Wayne Dennison is an American lawyer. He is a partner at international law firm Brown Rudnick and is best known as special trial counsel to actor Johnny Depp in his successful defamation litigation against former-wife Amber Heard, and for the cross-examinations he conducted.

== Early life and education ==
Wayne grew up outside the small village of Oriskany in rural upstate New York. His parents, Fred and Kay Dennison, owned and operated Mills Electrical Supply, a wholesale/retail electrical supply company, for over 60 years. In 1991, Dennison earned his J.D. from Northeastern University School of Law. Dennison also attended the Harvard Kennedy School and was awarded a MPA (Masters in Public Administration) in 1998.

== Legal career ==
Wayne has spent his entire career at Brown Rudnick since starting as a co-op student in February 1991 during his final year at Northeastern University School of Law. He was promoted to practice group leader of Brown Rudnick's Litigation & Dispute Resolution practice after becoming an equity partner. He is co-chair of Brown Rudnick's Brand and Reputation management team, which works on defending the reputation of celebrities and business people.

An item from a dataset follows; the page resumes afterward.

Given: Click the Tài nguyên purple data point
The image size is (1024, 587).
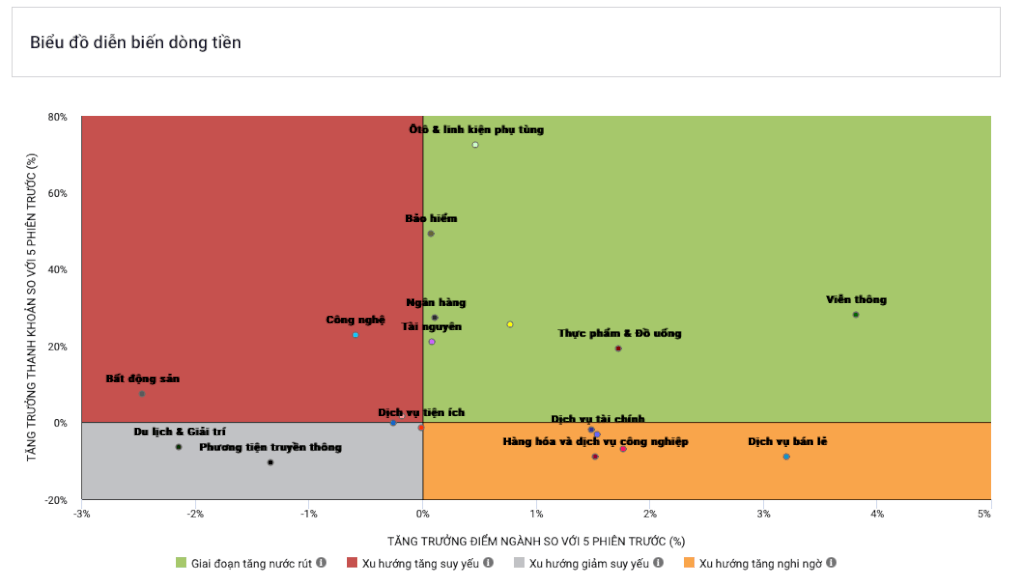Looking at the screenshot, I should 432,341.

In 1995, Wayne was part of the Brown Rudnick team that represented Massachusetts in its lawsuit against the tobacco industry. The litigation resulted in an $8.3 billion settlement for Massachusetts, the then-largest monetary settlement in state history. Wayne is a founding board member of the Brown Rudnick Charitable Foundation, which was initially funded in 2001 with a portion of the fees received from the tobacco settlement.

In 2022, Wayne represented Johnny Depp in the Depp v. Heard defamation trial. Wayne cross-examined Dr. David Spiegel, one of Amber's psychiatrist expert witnesses who claimed that Depp had "behaviors that are consistent with someone that both has substance use disorder as well as behaviors of someone who is a perpetrator of intimate partner violence." Spiegel apologized for what he said after Wayne pressed him on his comments about assessing Depp in his blockbuster movies. Wayne and Spiegel sparred over whether Depp used an earpiece on set after Spiegel testified that the use of the device could be a sign of cognitive decline from heavy drug and alcohol use over the years. Spiegel said he could tell Depp's processing speed was down. Wayne then brought up Depp's portrayal as Willy Wonka in "Charlie and the Chocolate Factory" and how this impacted Spiegel's analysis of processing speeds. But Spiegel confessed he had never seen the movie.

Wayne cross-examined Kathryn Arnold, one of Amber's damages experts. She supported Amber's counterclaim that her work and publicity suddenly dried up after Depp's attorney Adam Waldman characterized her abuse allegations as a "hoax," leading to a sustained media negativity campaign. In his cross, Wayne attempted to show that despite the timing, the Waldman "hoax" statement merely correlated with, but did not cause the negativity campaign against Heard.

Wayne also cross-examined one of Amber Heard's rebuttal witnesses. Wayne asked Dr. Dawn Hughes if she can say that Depp was not abused. He also asked her if she was aware of the circumstances leading to Amber filing a temporary restraining order and asked if James Franco or Elon Musk spent the night with her during that period.

In 2024, Wayne, as lead counsel for Wynn Resorts, prevailed in a class-action lawsuit that ran for over a half-decade. Richard Schuster filed the lawsuit in 2019, claiming that Wynn's Encore Boston Harbor was cheating patrons by not fully paying out slot machine vouchers. The casino’s self-service kiosks, known as ticket redemption units (TRUs), which pay out slot winnings, do not dispense coins but provide a voucher for the remaining change value of less than a dollar. Patrons could redeem vouchers at any time at the casino cashier. The First Circuit said Wynn's casino didn't violate state gaming laws or engage in deceptive business practices.

Wayne is a frequent TV commentator on high-profile trials and celebrity cases. He has appeared on Court TV's "Vinnie Politian Investigates" Law & Crime Network and Inside Edition.